Passage shown:
■ ■ ■ ■ ■ ■ ■
Misplaced Letter Costs PepsiCo $1.26 Billion In Bottled Water Lawsuit

It’s easy to joke about PepsiCo’s Aquafina. After all, it’s purified municipal tap water, bottled and sold at prices comparable to juices and soda. But the product is no joke to two men in Wisconsin. In 1981, they discussed their idea to bottle and sell purified tap water with some of PepsiCo’s regional bottlers. Allegedly, the idea made its way back to PepsiCo and eventually became Aquafina.

This year, they sued PepsiCo. But the paperwork was lost in layers of corporate bureaucracy, and PepsiCo failed to send a representative, winning the men a default judgment of $1.26 billion. Yes, with a B.

Pepsi is fighting the judgment, arguing that the statute of limitations surely has run out when the meetings in question occurred 28 years ago and the product has been on the market for 15 years. Oh, yeah, and they didn’t hear about the lawsuit soon enough.

In court papers, PepsiCo claims it first received a legal document related to the case from the North Carolina agent on Sept. 15 when a copy of a co-defendant’s letter was forwarded to Deputy General Counsel Tom Tamoney in PepsiCo’s law department. Tamoney’s secretary, Kathy Henry, put the letter aside and didn’t tell anyone about it because she was “so busy preparing for a board meeting,” PepsiCo said in its Oct. 13 motion to vacate.
■ ■ ■ ■ ■ ■ ■
Items:
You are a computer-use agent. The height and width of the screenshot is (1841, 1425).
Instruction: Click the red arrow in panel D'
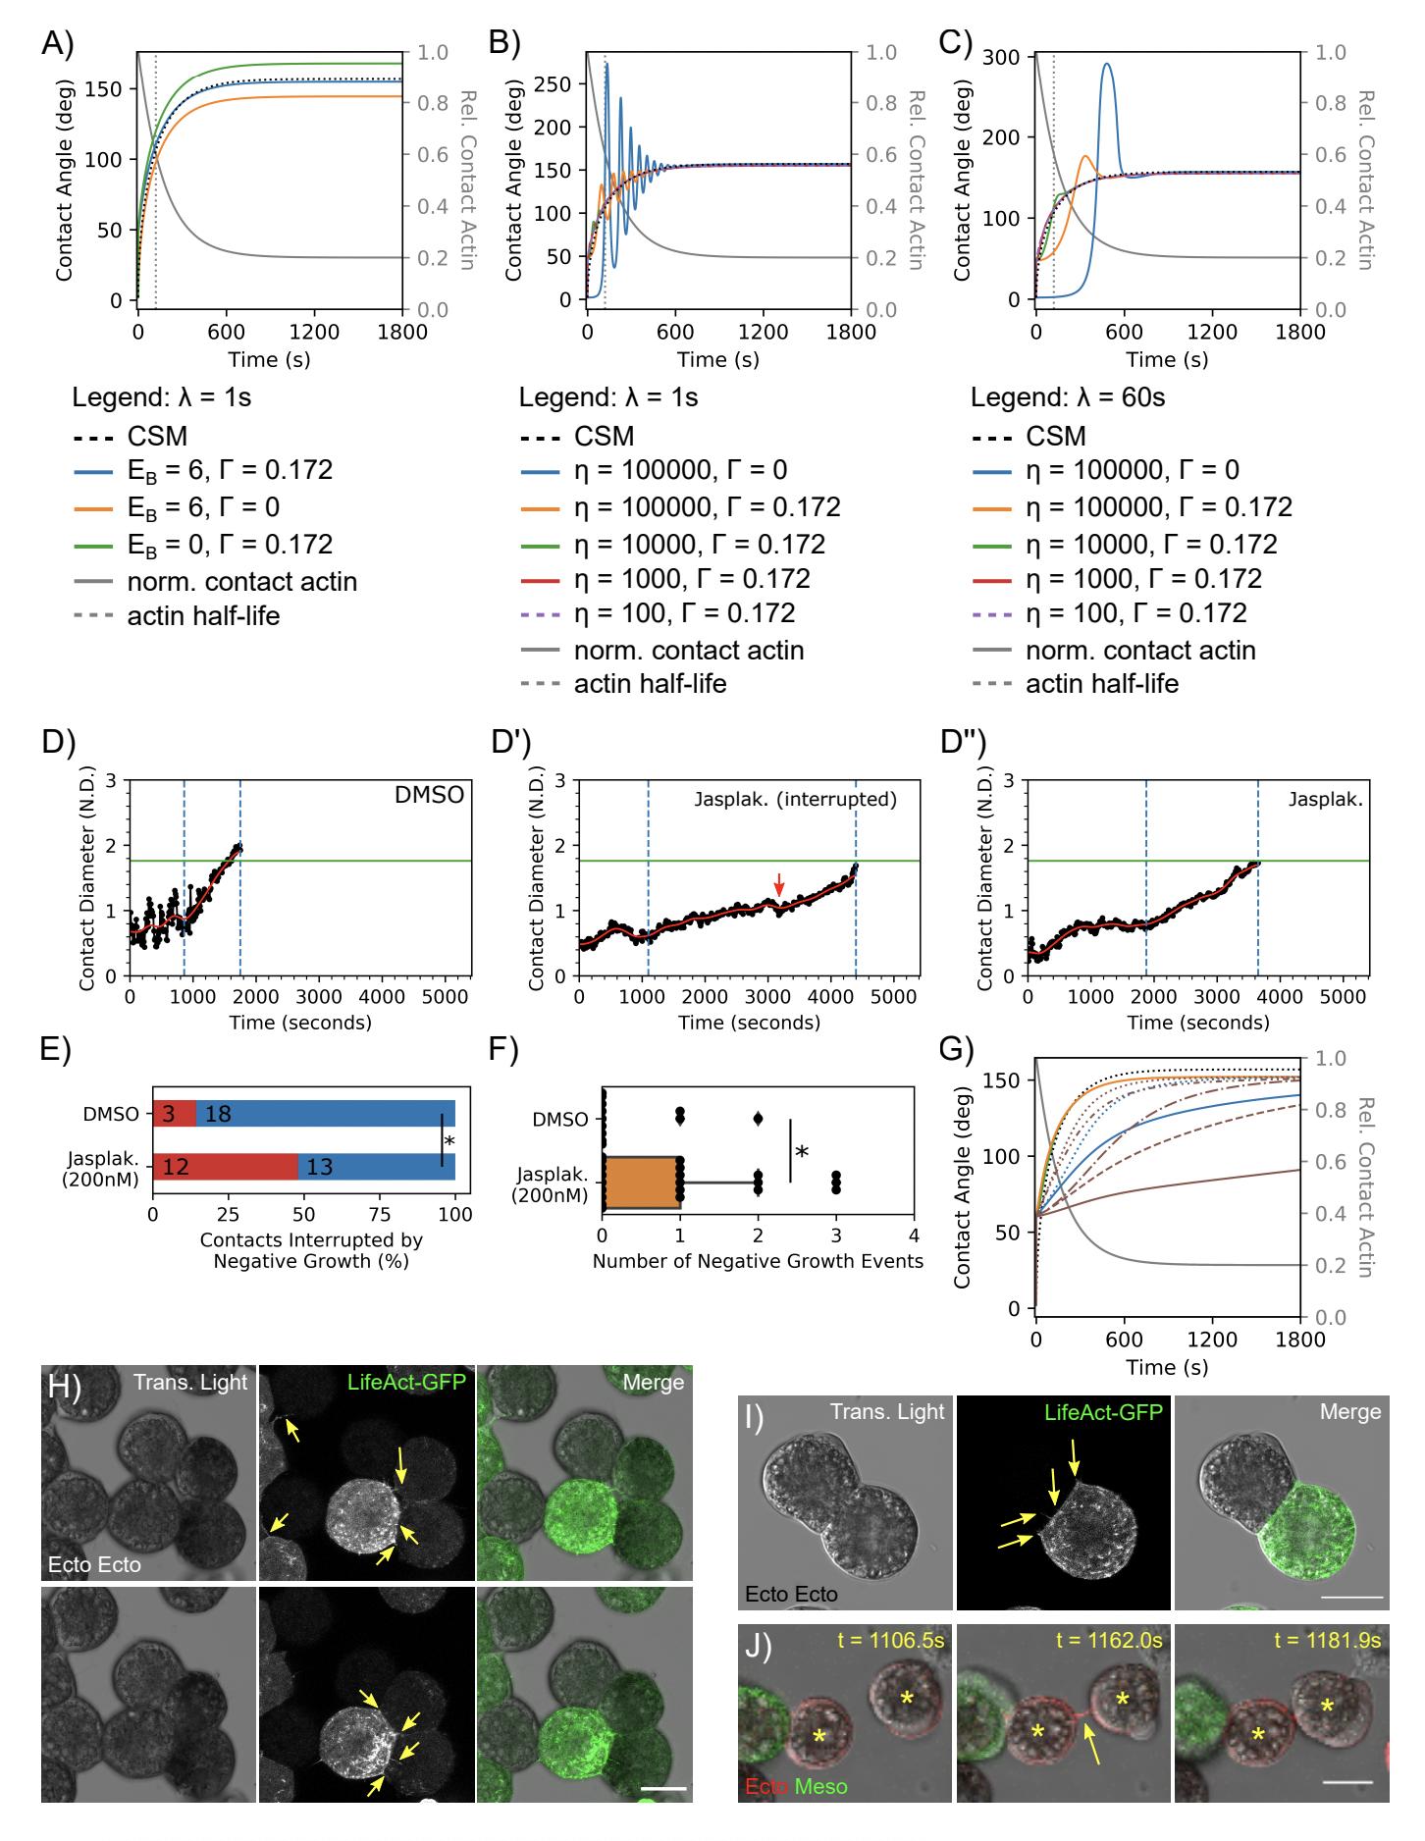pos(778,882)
■ ■ ■ ■ ■ ■ ■
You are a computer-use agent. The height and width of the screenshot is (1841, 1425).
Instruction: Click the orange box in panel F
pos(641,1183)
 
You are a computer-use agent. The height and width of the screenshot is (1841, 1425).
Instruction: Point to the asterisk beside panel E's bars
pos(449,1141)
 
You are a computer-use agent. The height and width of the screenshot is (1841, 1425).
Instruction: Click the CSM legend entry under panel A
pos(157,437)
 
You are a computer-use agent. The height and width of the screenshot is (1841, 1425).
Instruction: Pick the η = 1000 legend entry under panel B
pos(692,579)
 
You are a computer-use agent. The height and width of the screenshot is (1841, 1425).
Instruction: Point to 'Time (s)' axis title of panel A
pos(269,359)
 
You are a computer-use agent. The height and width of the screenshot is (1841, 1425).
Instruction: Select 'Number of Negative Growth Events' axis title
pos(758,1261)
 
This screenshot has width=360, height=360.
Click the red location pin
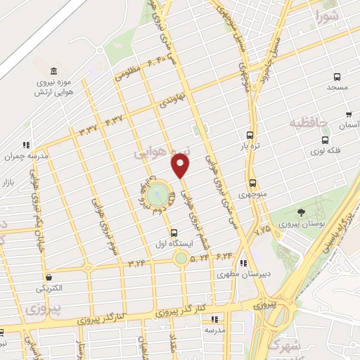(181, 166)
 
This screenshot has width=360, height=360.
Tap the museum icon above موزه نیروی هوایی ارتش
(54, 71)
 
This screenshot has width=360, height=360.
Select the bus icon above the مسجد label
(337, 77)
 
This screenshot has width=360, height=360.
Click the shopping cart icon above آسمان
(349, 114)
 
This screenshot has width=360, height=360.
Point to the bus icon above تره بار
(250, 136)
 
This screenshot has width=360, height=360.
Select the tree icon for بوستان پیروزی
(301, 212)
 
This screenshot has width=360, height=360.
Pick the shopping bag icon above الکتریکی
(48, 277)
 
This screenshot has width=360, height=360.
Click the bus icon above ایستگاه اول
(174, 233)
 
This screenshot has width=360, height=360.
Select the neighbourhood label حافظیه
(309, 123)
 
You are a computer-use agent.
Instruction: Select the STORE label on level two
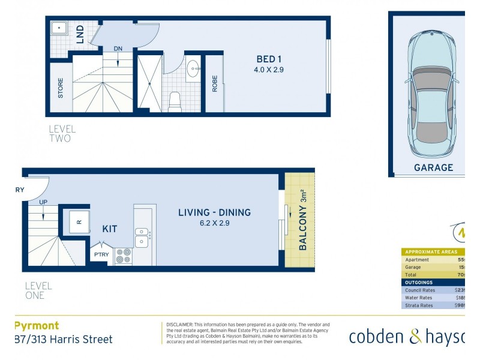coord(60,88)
■ ■ ■ ■ ■ ■ ■
Written instruction A: List every date or year that the article on the PepsiCo bottled water lawsuit writes in figures.
Written instruction B: Translate this sentence from the article on the PepsiCo bottled water lawsuit into Spanish: "In 1981, they discussed their idea to bottle and sell purified tap water with some of PepsiCo's regional bottlers."
Written instruction C: Carry on the article about the PepsiCo bottled water lawsuit from the point where it stops.

Reply A:
1981
Sept. 15
Oct. 13

Reply B: En 1981, hablaron de su idea de embotellar y vender agua del grifo purificada con algunos de los embotelladores regionales de PepsiCo.

Reply C:
When Henry received a forwarded copy of the plaintiff’s motion for default judgment on Oct. 5, she sent that to Yvonne Mazza, a legal assistant for Aquafina matters. Remembering that she still had the other document, Henry passed it to Mazza too. The next day Mazza sent the documents to David Wexler, a department attorney, and he “immediately” called the agent to get a copy of the complaint.

Lawyers for PepsiCo distributors Wis-Pak Inc. and Carolina Canners Inc. made court appearances in June and July. PepsiCo was at a loss to explain why it hadn’t heard about the case from them. “It’s just another unfortunate thing that didn’t come together,” Jacuzzi said.

There will be another hearing in early November. The original article does not explain why it took the men 15 years to finally sue.

Price to PepsiCo for Not Being in Court: $1.26 Billion [National Law Journal]

(Photo: marcus_in_ny)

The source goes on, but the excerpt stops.